Hello to all, we are new to the business, and shopping for equiptment. We have an opportunity to buy a 1998 Melco (EMT 10/4t) 4 head 10 needle Embroidery machine with a ton of hat hoops and accessories in quantities of 8 for around $7,000.00 O.B.O. The machine seems to be in good working order, was just serviced 1 year ago (new motor, all heads cleaned and new seals, etc. 10 hrs service according to the owners). Our primary concern is the age of the machine, compatibility with our computers (we're running windows 7), Software compatability (any problems running Brother's PE-Design On this machine?) How much of a hassle is it to get one of these older machines up and running on a new computer??? We don't want to spend a grip of cash on software at this point. We have read a lot of posts about these machines, and understand Melco apparently has pretty bad customer service(especially for these older machines), and some of the accessories for these machines are becoming a little scarce, finding a service tech for the machines can be difficult, etc. Is it worth buying one of these older machines, or should we go with a smaller,newer Barudan, Tajima, Brother, etc.??? Any help or suggestions would be greatly appreciated, Thanks!!


----------



## looptyloop (Apr 14, 2008)

yes they are. I have 2 of them both 4 heads. I bought new. They are still running stonge today.

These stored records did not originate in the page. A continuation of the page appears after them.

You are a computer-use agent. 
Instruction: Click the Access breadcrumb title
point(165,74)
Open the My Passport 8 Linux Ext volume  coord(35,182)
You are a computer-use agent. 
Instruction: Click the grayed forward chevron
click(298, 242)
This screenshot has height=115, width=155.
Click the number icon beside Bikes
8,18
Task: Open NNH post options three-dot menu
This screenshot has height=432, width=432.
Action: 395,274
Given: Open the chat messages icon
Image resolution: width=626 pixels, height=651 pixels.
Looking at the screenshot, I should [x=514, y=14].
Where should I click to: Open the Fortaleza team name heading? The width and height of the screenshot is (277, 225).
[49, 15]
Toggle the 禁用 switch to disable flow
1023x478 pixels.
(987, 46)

You can e-mail me if you need to ask questions.
[email protected]


----------



## ApparelFarm (Nov 25, 2010)

Make sure you can still get parts


----------



## inobu (Dec 29, 2010)

Guys,

You are responding to a "zombie post". The post is from 2010 Nov
*zom·bie post/ˈzämbē/ /pōst/*

Noun:


An old thread revived by a inadvertent response that lures readers to follow and respond to it.


----------